También lo dice la experiencia doméstica. La ley colombiana de 1955 resolvió sancionar con penas de dos a siete años a quienes fumaran marihuana. En 1956 condenó a 53 personas por esta causa. En 1963, lejos de haber bajado, el consumo se había multiplicado por 11. Salvo ocasionales y breves revisiones, el espíritu prohibicionista prevaleció hasta hace ocho años, sin que descendiera el empleo de sicotrópicos. La dosis personal tampoco lo redujo, por supuesto, pero al menos al que se fuma un cacho ya no lo mandan a una penitenciaría atiborrada para que, por tan poca cosa, lo violen, le enseñen vicios y delitos peores y salga transformado en un marginal absoluto.
Esto se logra cuando encarcelan a quienes meten droga: formar un país de reclusos. Estados Unidos lo sabe. Allí, 2 millones de ciudadanos permanecen entre rejas, 4,5 millones están libres bajo fianza y 3 millones más son ex presidiarios. Unos 400.000 detenidos proceden de crímenes por droga, desde consumo hasta venta y tráfico. Son las cifras más altas del mundo. Y, sin embargo, como dice el profesor John Gray, "el empleo de droga es más endémico e incontrolado allí que en cualquier otro país".
Convertir a los varetos en delincuentes por reforma constitucional no es solo un exabrupto jurídico, sino que los vuelve carne de presidio y de chantaje policial, sin curar su adicción. Con ello se agrega trabajo a las autoridades -incapaces ya de frenar a los criminales peligrosos-, hacinamiento a las prisiones y gastos al presupuesto nacional. La cárcel es para los narcotraficantes; las campañas de prevención y rehabilitación, para los consumidores.

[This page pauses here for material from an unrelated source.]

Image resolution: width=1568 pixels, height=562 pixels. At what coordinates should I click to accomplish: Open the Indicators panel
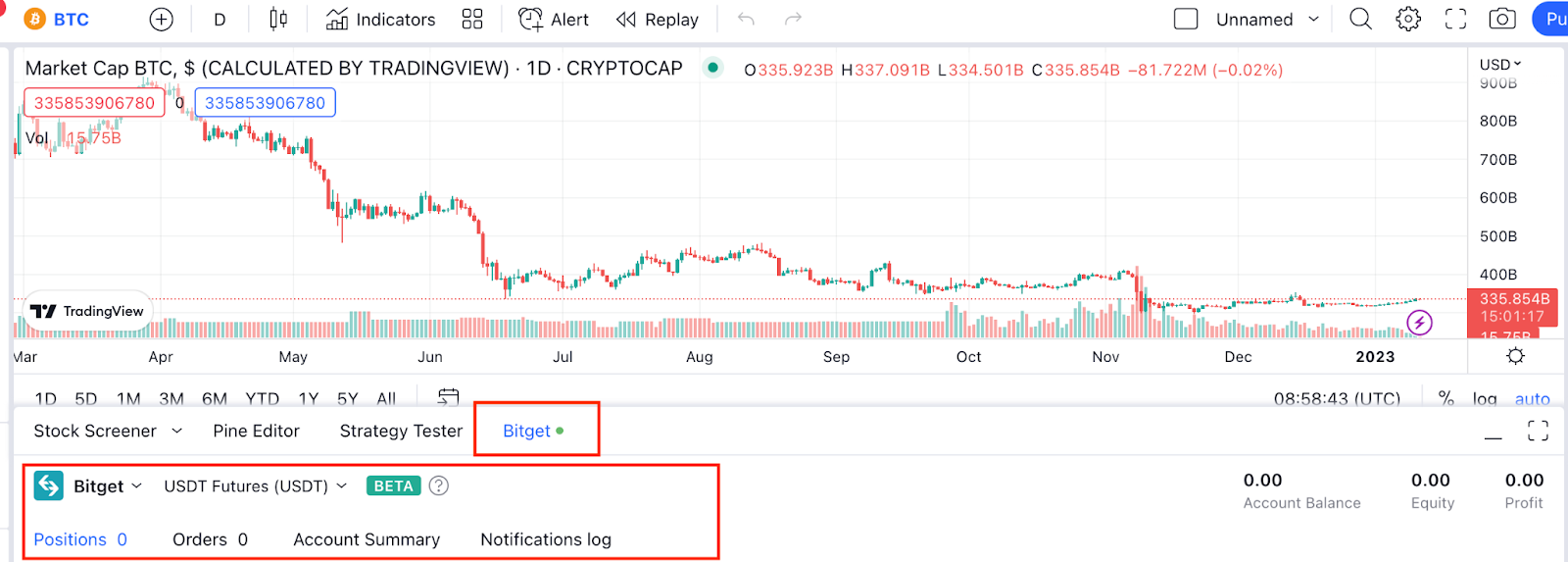(380, 20)
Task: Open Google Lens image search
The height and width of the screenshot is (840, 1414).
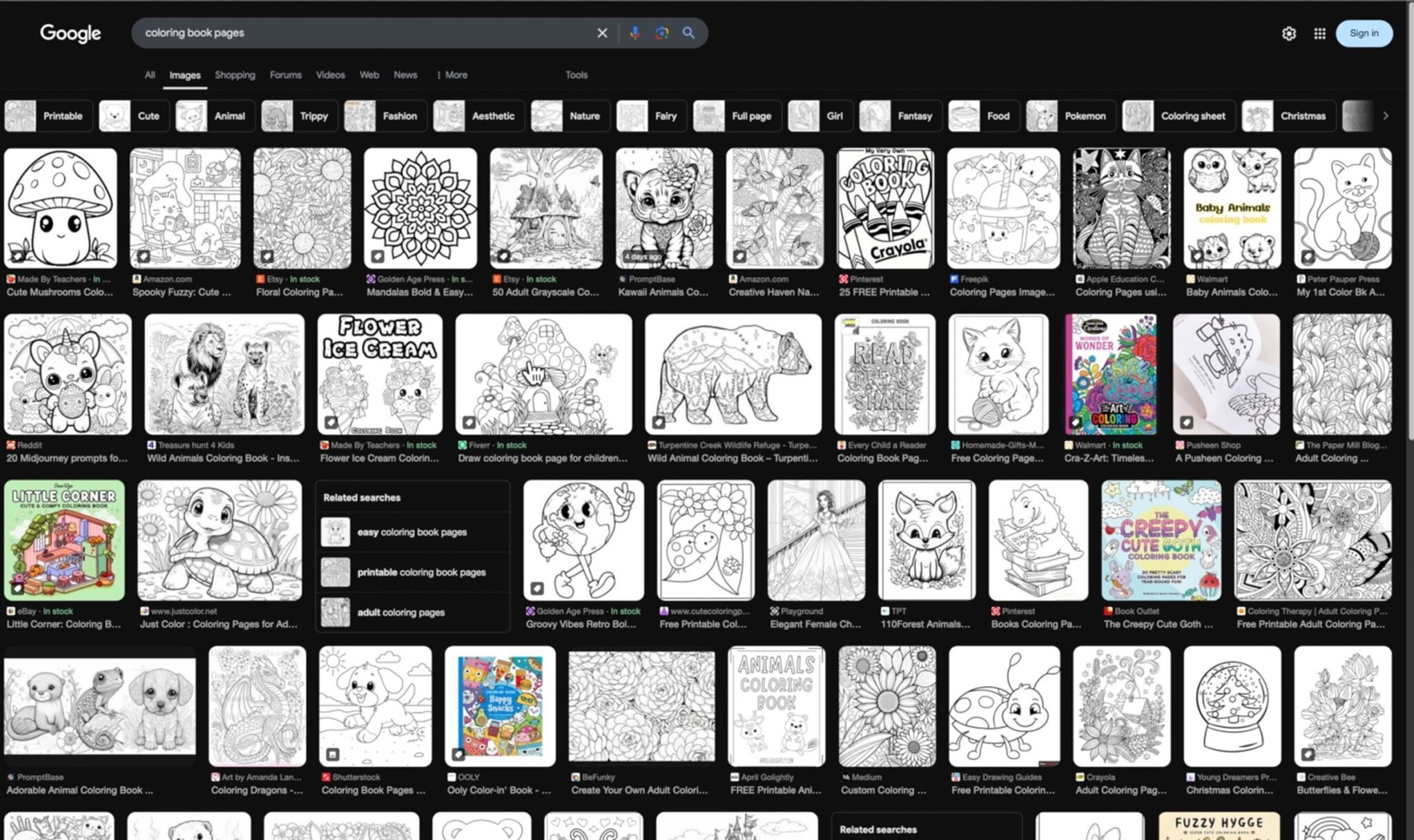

Tres cosas sorprenden en la propuesta oficial. Primero, la desinformación. Cuando muchos países del mundo -aun varios Estados gringos- reconocen el fracaso de la prohibición de la droga y buscan otros caminos para recuperar una guerra perdida, Colombia pretende lanzarse a un seguro fracaso social.
La segunda es el talante autoritario que esta "solución" revela. Al menor obstáculo, el Gobierno acude a la fuerza. Es el mismo impulso que, en otro orden, privilegia la bala sobre el diálogo político. ¿Que aumentan los consumidores de droga? Pues a la cárcel con ellos. Un día pensará que el adulterio atenta contra la familia, y enguandocará a las mujeres que tengan amante. No es un chiste: así fue durante muchos años.
La tercera es la estirpe fundamentalista de la propuesta. El Presidente no se contenta con una ley que penalice la droga: quiere alojarla en la Constitución, donde sea muy difícil cambiarla. Londoño, que fue profesor de derecho, habría desaconsejado en su cátedra este tic de llevar a la Carta Magna toda iniciativa personal que el Gobierno considere interesante.
Si prohibimos la dosis mínima en un artículo de la Constitución, ¿por qué no consagrar en otro la importancia de obedecer el semáforo? Se sabe que la violación de las leyes de tráfico deja cada año más muertos que el uso de drogas.
Algún día el presidente Uribe y los demás gobernantes entenderán que el consumo caerá cuando deje de ser una lucrativa tentación administrada por la mafia. Es decir, cuando se haga con la droga lo que con el alcohol. A nadie se le ocurriría hoy rehabilitar borrachitos encerrándolos en el calabozo, sino acudiendo a Alcohólicos Anónimos.